Zehn Jahre lang war er an der Seite von Janukowitsch und dessen Partei, die von Moskau unterstützt wurden. Der russische Industrielle Oleg Deripaska und der Ukrainer Rinat Achmetow beauftragten Manafort, Putins Gegner in der Ukraine mit einer Desinformationskampagne und weiteren Maßnahmen gezielt zu schwächen. Bis Ende 2015 reiste er regelmäßig nach Kiew und hatte dort zwischenzeitlich auch eine Wohnung.

Treffen im Trump Tower

Als der Lobbyist statt seiner Aktivitäten in der Ukraine ab März 2016 zu Trumps Wahlkampfteam stößt, kennt er den Unternehmer schon seit mehr als drei Jahrzehnten. Im Juni 2016 treffen Manafort, Trump junior und Trumps Schwiegersohn Jared Kushner im New Yorker Trump Tower eine russische Rechtsanwältin, die möglicherweise im Auftrag des russischen Geheimdienstes unterwegs ist, einen russischen Lobbyisten sowie Partner des russischen Oligarchen Aras Agalarow.
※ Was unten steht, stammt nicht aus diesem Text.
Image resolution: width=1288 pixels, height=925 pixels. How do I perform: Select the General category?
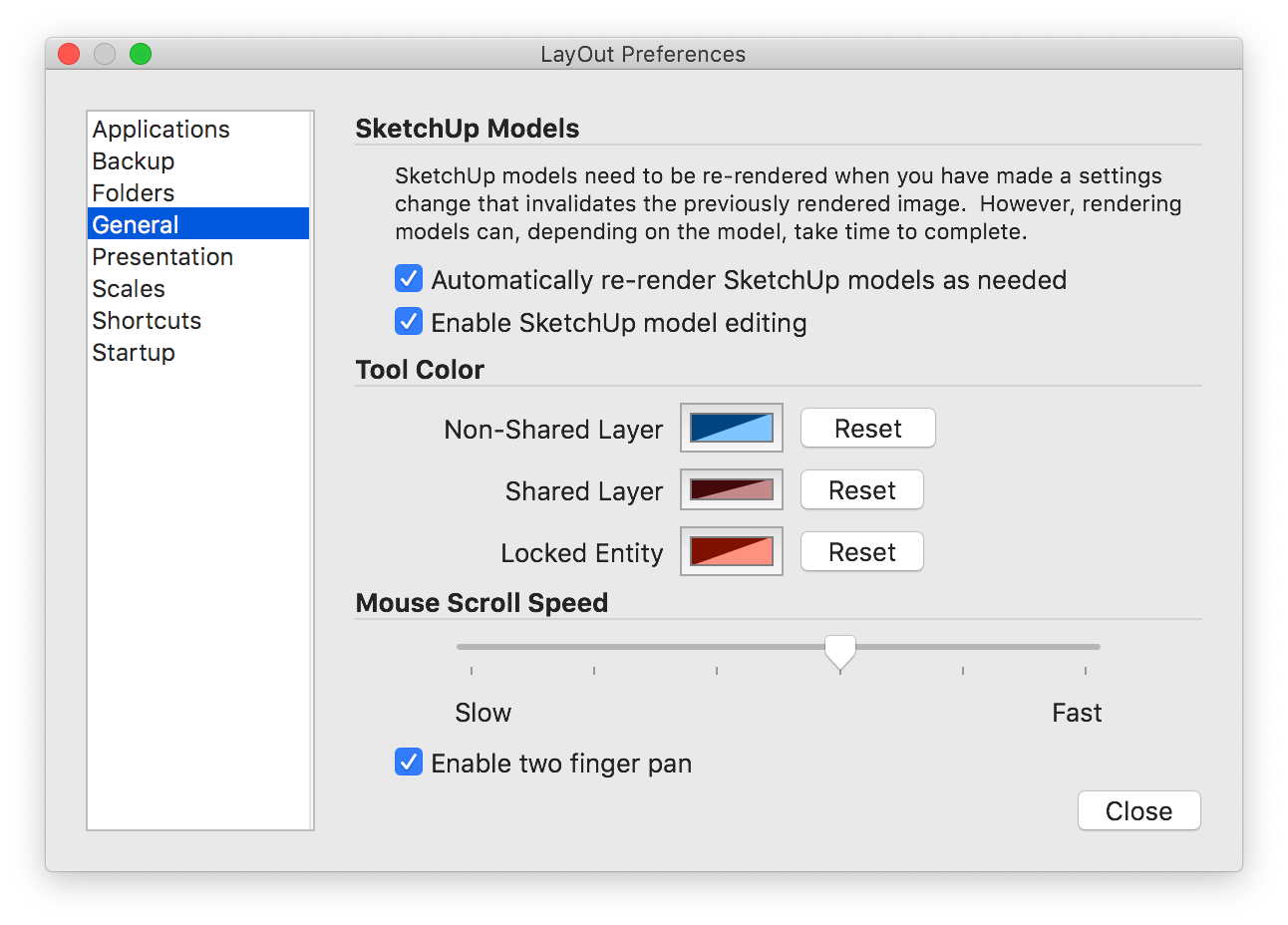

Es ist diese Zusammenkunft, die Bannon in Wolffs Buch als "Verrat" und "unpatriotisch" bezeichnet: "Die drei ranghohen Herren hielten es für eine gute Idee, in einem Konferenzraum im 25. Stock des Trump Towers eine Vertreterin einer ausländischen Regierung zu treffen - ohne Anwälte. (...) Jemand hätte sofort das FBI rufen sollen." Bannon geht davon aus, dass auch Donald Trump die Russen traf.

Kurz darauf werden Janukowitschs Geldflüsse zu Manafort bekannt, der zwischenzeitlich zum Wahlkampfmanager beförderte Lobbyist muss im August 2016 gehen - bleibt Trump aber eng verbunden, wie US-Medien schreiben. Während seiner Zeit im Wahlkampfteam wurde Manafort nicht bezahlt, er verzichtete. Dies legt die Fragen nahe, was er mit seiner Tätigkeit für den künftigen Präsidenten bezweckte und, falls er von anderer Stelle Geld erhielt, für was und von wem.

Warum auch Chefermittler Mueller diesen Fragen nachgeht, ist Bannon zufolge klar: "Alles dreht sich um Geldwäsche." Die Ermittler würden den Finanzspuren durch Manafort, Flynn, Trumps Anwalt Michael Cohen und Jared Kushner bis zum Präsidenten folgen, befürchtete er, als er noch Chefberater im Weißen Haus war. "Ich sehe keinen Plan, wie man das überstehen könnte", wird Bannon zitiert. Schon Trumps Ex-Sicherheitsberater Michael Flynn war vor Mueller eingeknickt und gab zu, gelogen zu haben.

Weiß Manafort etwas, das den Präsidenten sein Amt kosten kann? Einen möglichen Hinweis darauf gibt der juristische Gegenangriff des Lobbyisten: Manafort hatte sich zwar im Hinblick auf die Vorwürfe gegen sich in allen Punkten für unschuldig erklärt. Doch vor wenigen Tagen verklagte er plötzlich Chefermittler Mueller wegen Überschreitung von Kompetenzen. Möglicherweise will Manafort mit dem Schritt nicht nur seine eigene Haut retten, sondern auch verhindern, dass Mueller der Spur des Geldes zu Trump folgt. Ein letzter Versuch, dem Präsidenten die Treue zu halten und ihn nicht ans Messer liefern zu müssen?

Die Ermittlungen über die mögliche Beeinflussung des US-Wahlkampfes aus Moskau gehen ihrem Höhepunkt entgegen. Schon im Dezember hatte Mueller Trumps Anwälte wissen lassen, dass er den Präsidenten direkt befragen will. Sollte Trump die Aussage verweigern, könnte Mueller ihn vor eine Grand Jury laden. Womöglich mit einer Aussage von Manafort und Beweisen in der Tasche, über die Trump stürzen könnte.